Guy de la Valdène, the author and filmmaker perhaps more famous for the company he kept than the movies he made or the books he wrote, has died aged 79. Valdène was born in New York City in 1944 but grew up in a “small castle built in 1642” in Normandy, France. He attended Cornell University in 1963 and the University of Miami, circa 1964–’65.

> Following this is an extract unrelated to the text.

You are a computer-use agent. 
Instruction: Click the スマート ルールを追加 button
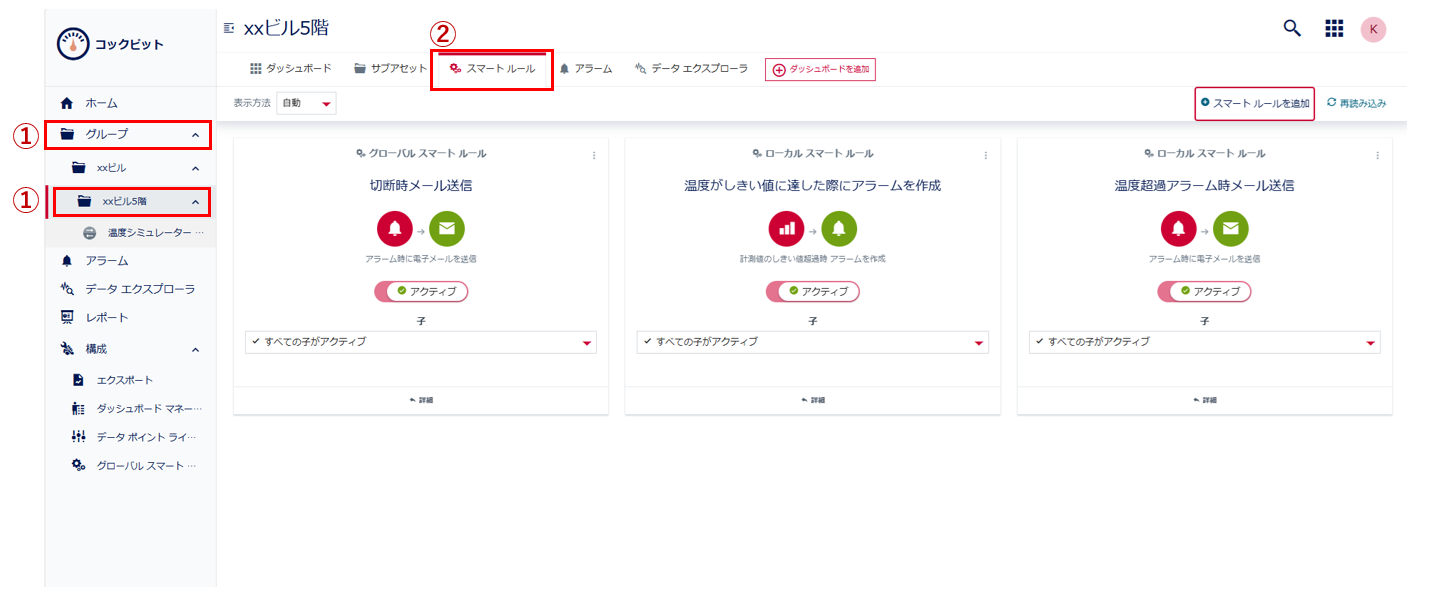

Valdène (pictured here in 2000) first came to prominence with his seminal documentary Tarpon, about the infancy of flats fly-fishing in Florida Bay before it was irreparably changed. Now considered a cult classic, the film features writers Jim Harrison, Thomas McGuane and Richard Brautigan with music by Jimmy Buffett. Together with artist Russell Chatham, the group became famous as “The Sporting Club.”

In 1985 Valdène wrote Making Game: An Essay on Woodcock, and then in 1995 he followed it with For a Handful of Feathers, which Jim Harrison called, “a splendid and compelling book about quail.” In 2012 he wrote The Fragrance of Grass, about his romance with gray partridge. Other books included Red Stag: A Novel (2011) and On the Water: A Fishing Memoir (2015). 

In 1990 Valdène bought Dogwood Plantation, close to Tallahassee, Florida, where he shot “doves in the fall, bobwhite quail in the winter, and turkeys in the spring.” His life, however, was not without tragedy. In June 2014 his daughter, Valerie, died in the Galapagos Islands under suspicious circumstances. His wife of 55 years, Therese, passed away in 2020 after battling Alzheimer’s disease. He is survived by his son, Jean Pierre.